The chair of Manitoba Hydro's board of directors has come out swinging at critics of a west side transmission line.

Earlier this week, opponents of the west-side line questioned the board's silence on controversy that has been raging over whether the proposed BiPole III transmission line should be constructed down the west side of the province, or down a shorter route on the east side.

"The board, under the Crown Accountability Act, is supposed to act in the best interests of the company. They're not supposed to be ciphers, abjectly doing whatever they think the government wants from them," legal expert Bryan Schwartz said Monday.

"They're not supposed to be a policitical body. They're supposed to be exercising their best judgment in the best interest of the company. This decision does not appear to be remotely in the best interests of the company."

'We've spent a great deal of time making sure that we came to the right decision, and I have full confidence in that decision.'—Hydro chair Vic Schroeder

But Hydro chair Vic Schroeder said Tuesday that the board has spent years studying the options for the transmission line, and has concluded that the western route is the best.

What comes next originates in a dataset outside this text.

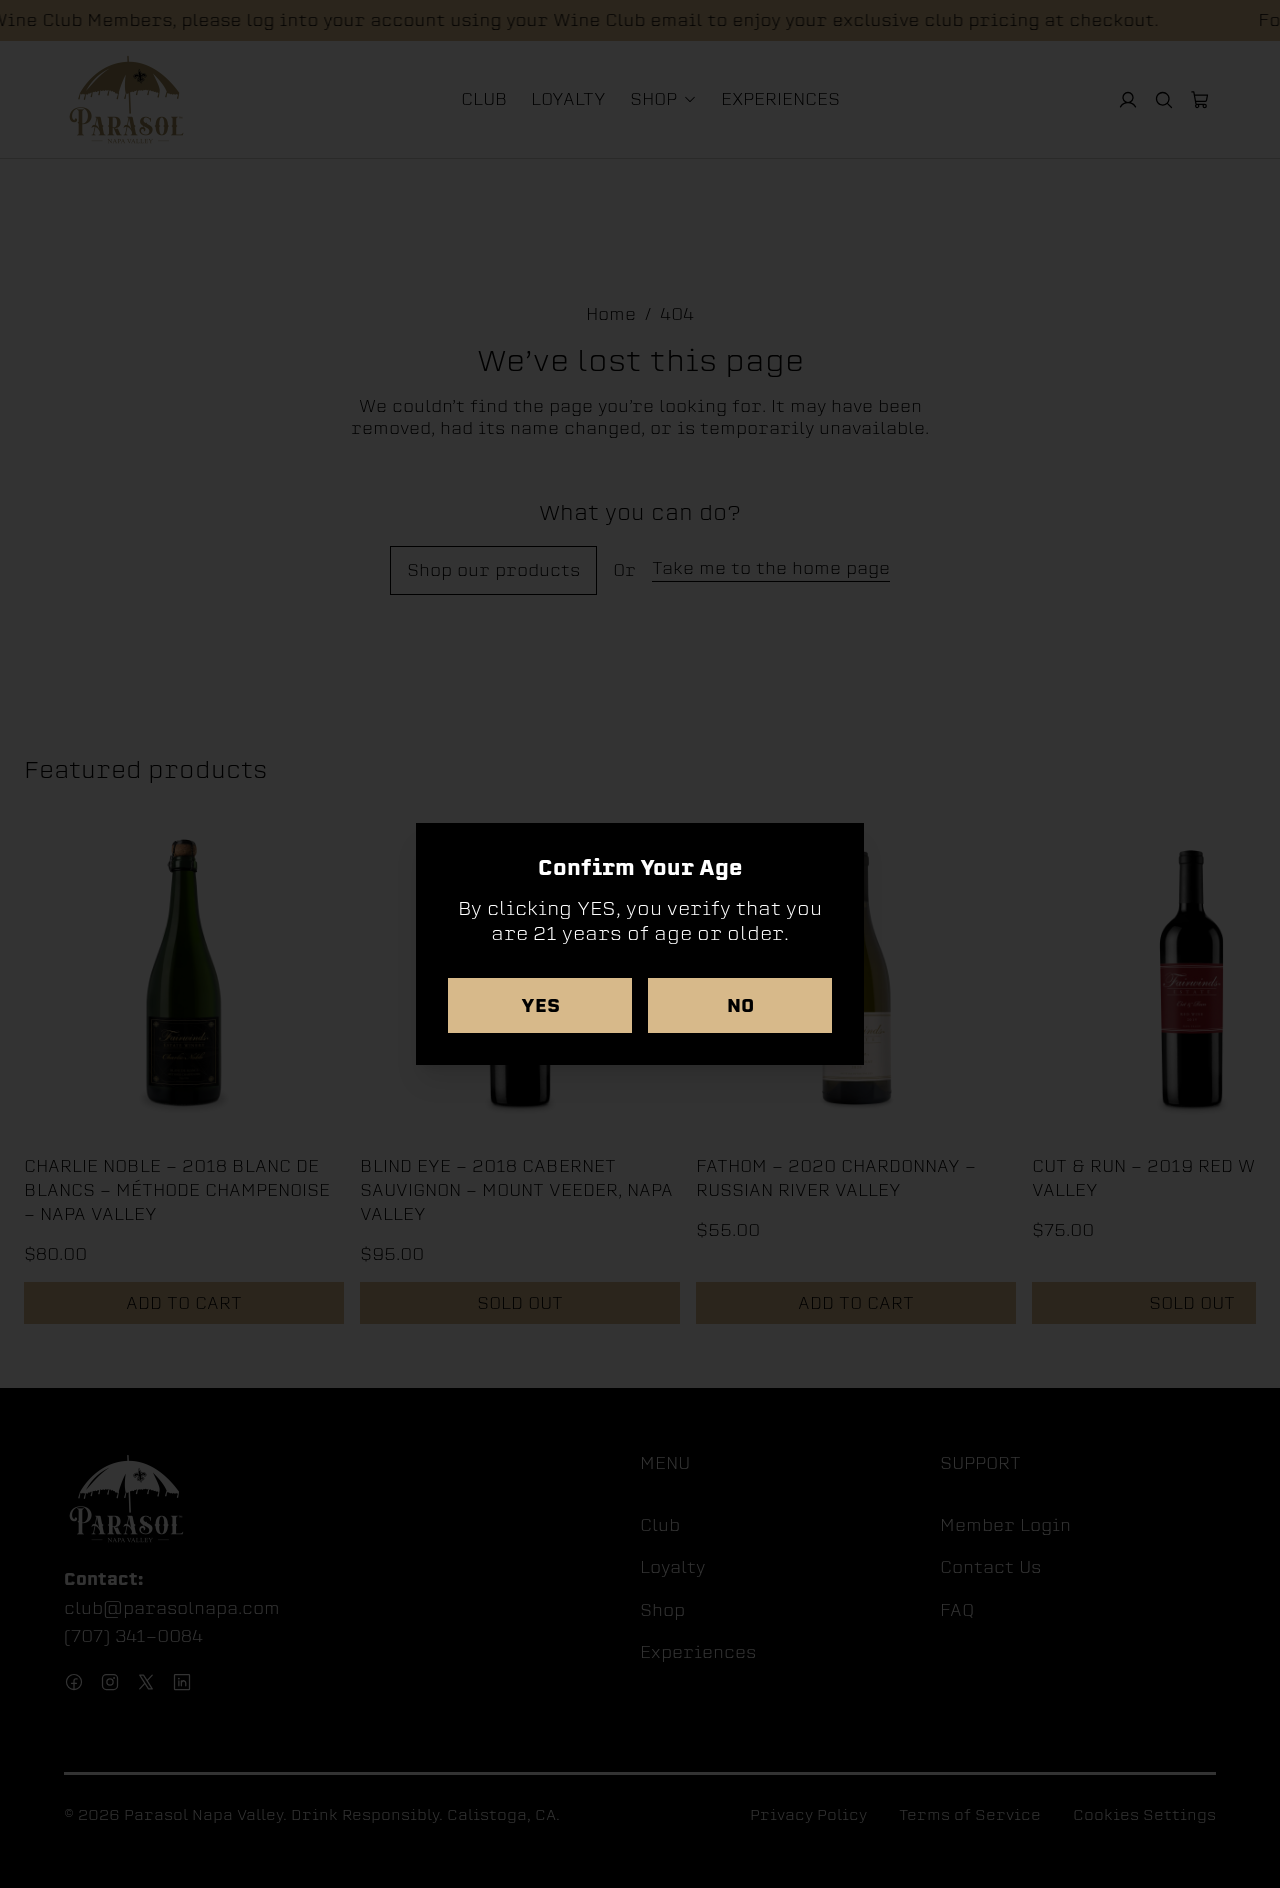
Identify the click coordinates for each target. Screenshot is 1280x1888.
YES (540, 1005)
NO (740, 1005)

As far back as 2004, management at Manitoba Hydro recommended going down the west side of the province because of strong opposition from environmentalists, many of them American, to the east-side route, Schroeder said.

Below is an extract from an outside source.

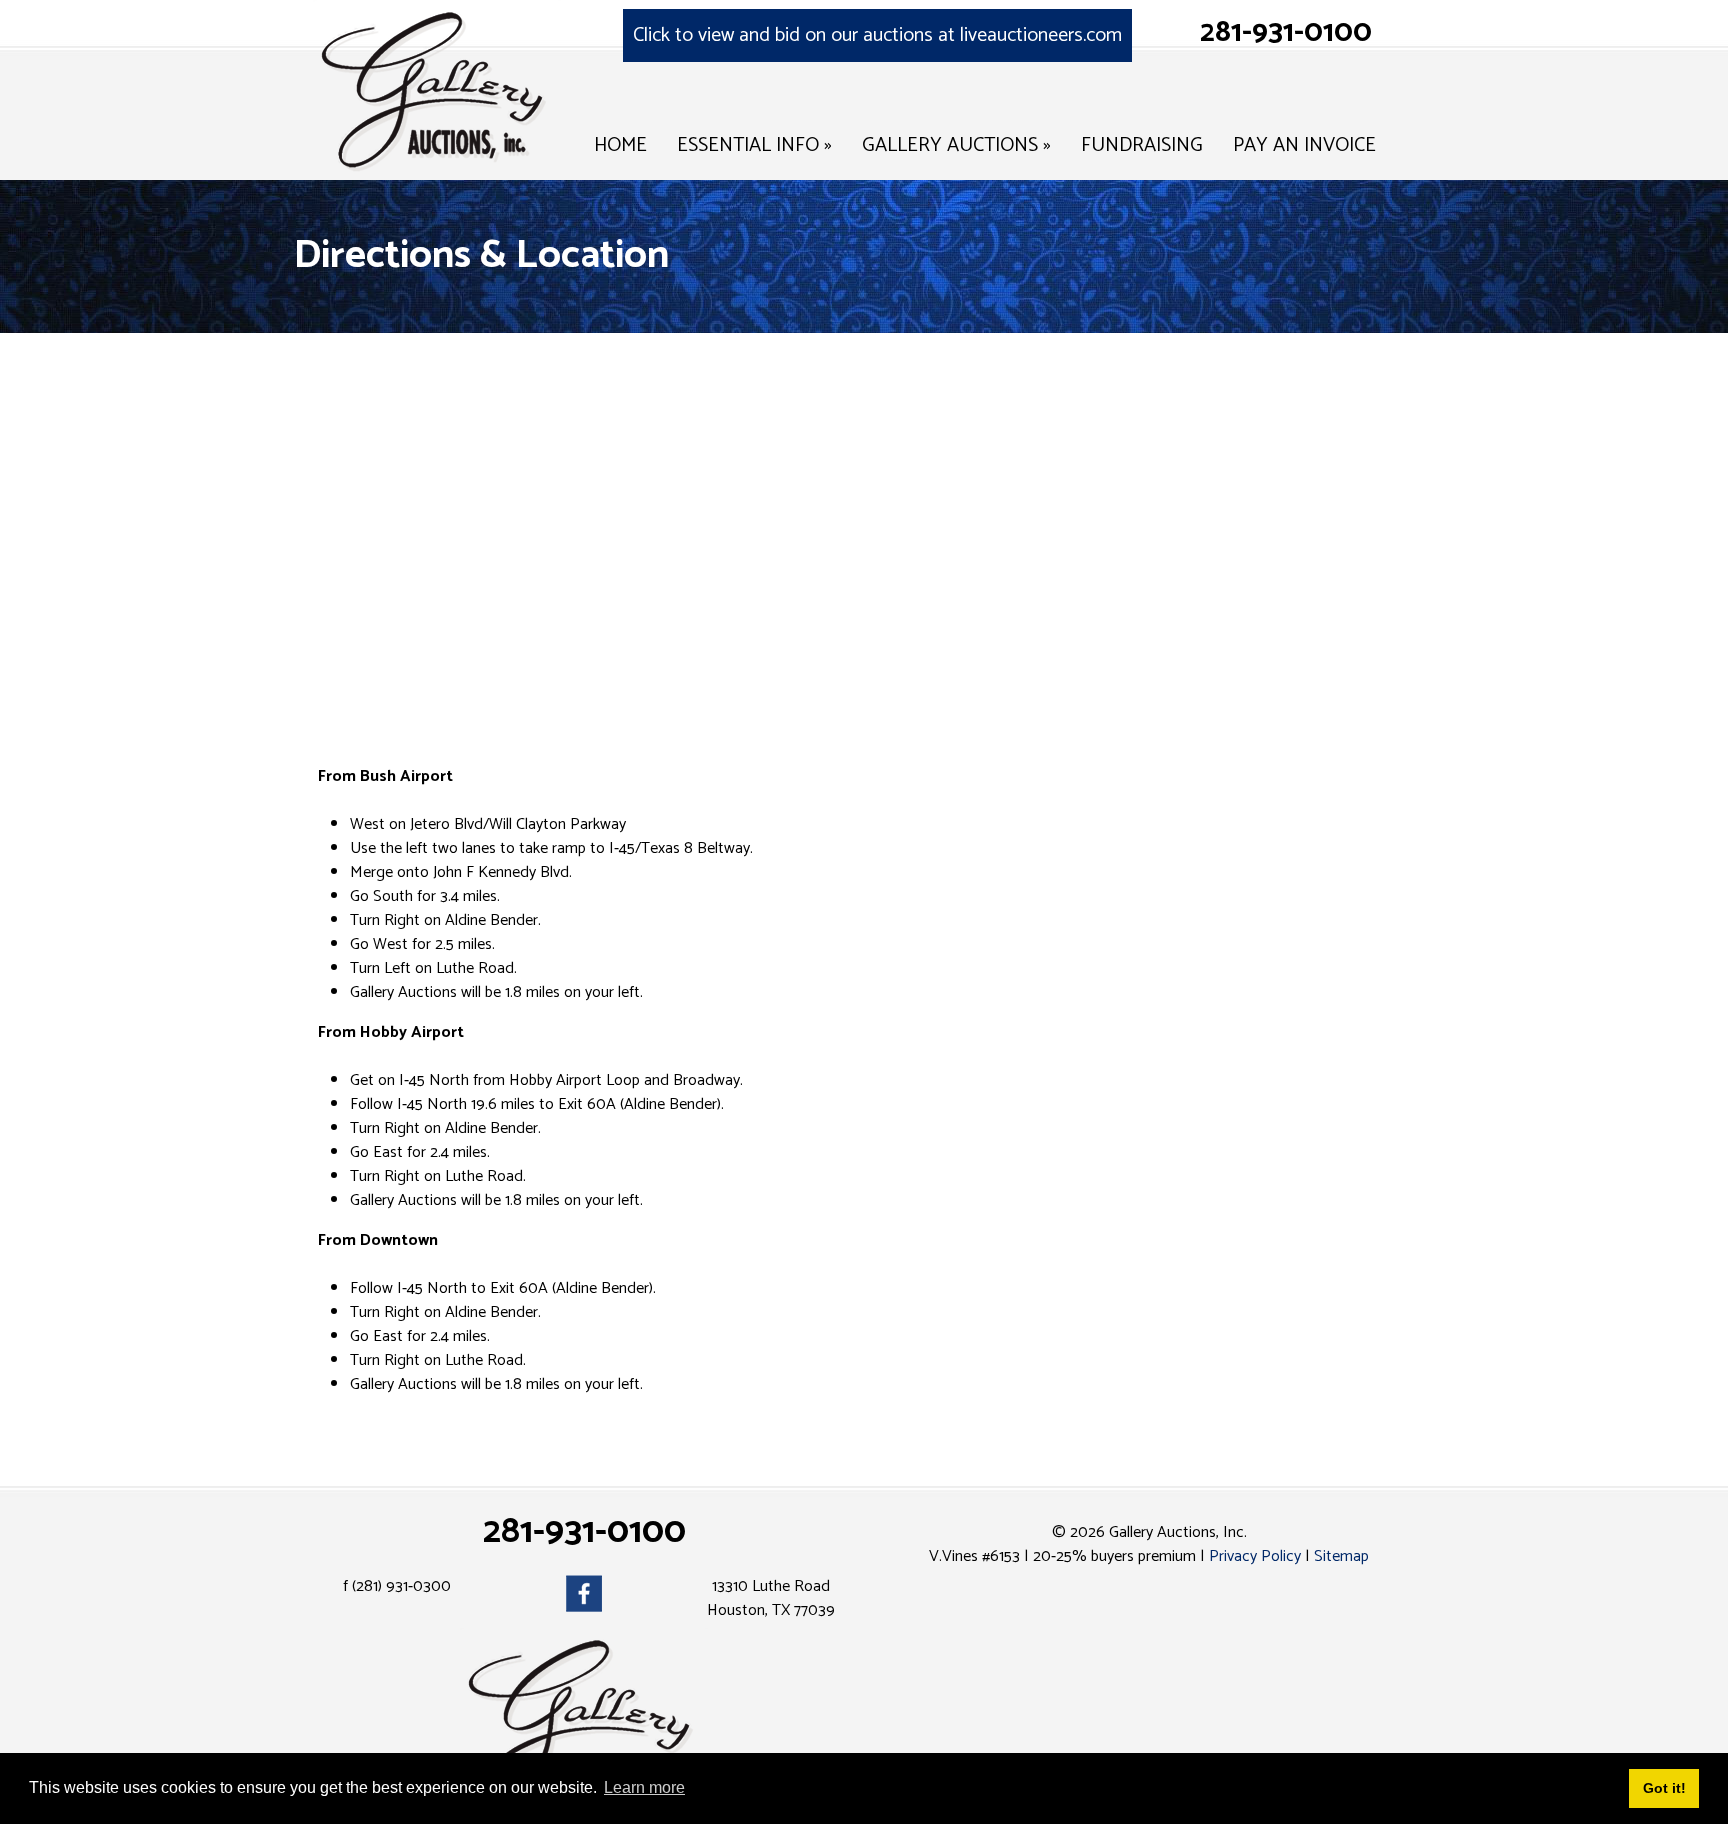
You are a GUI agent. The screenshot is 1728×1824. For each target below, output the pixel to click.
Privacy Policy (1255, 1556)
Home (620, 145)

But the board demanded every option for the new transmission line be studied — west, east, over Lake Winnipeg, under it — and that has happened, Schroeder said Tuesday.

"We've gone far beyond what even management was recommending," he said.

"We've gone outside for expertise. We've insisted on additional studies. We've insisted on clarification from government. We've spent a great deal of time making sure that we came to the right decision, and I have full confidence in that decision."

Schroeder adds that going down the west side means Manitoba's international reputation and Hydro's relationship with major customers south of the border will remain secure.

"The players with the big money who were opposing us on the east side are with us on the west side," he said.
 
Schroeder insists building on the west side is in the long-term interests of the corporation and the province, no matter what the critics say.

Provincial officials announced in September that BiPole III, Manitoba Hydro's third high-voltage, direct-current transmission line, will run west of Lake Manitoba, rather than cutting a shorter route through boreal forest on the east side of Lake Winnipeg.

Hydro may forfeit millions

The route down the western side of the province is longer and will cost hundreds of millions more to build, and it's estimated Manitoba Hydro will forfeit an additional hundreds of millions of dollars in power lost as the electricity makes the longer journey south.

The precise route for the $2-billion line will be determined after an environmental, design and public consultation process that is expected to take several years.

About three-quarters of Manitoba Hydro's electricity production is currently supplied through two transmission lines that run from Gillam to Winnipeg through the Interlake area, between the province's two large lakes.

Once complete, BiPole III will provide a backup to those lines and carry power from planned generating stations to southern Manitoba and export markets.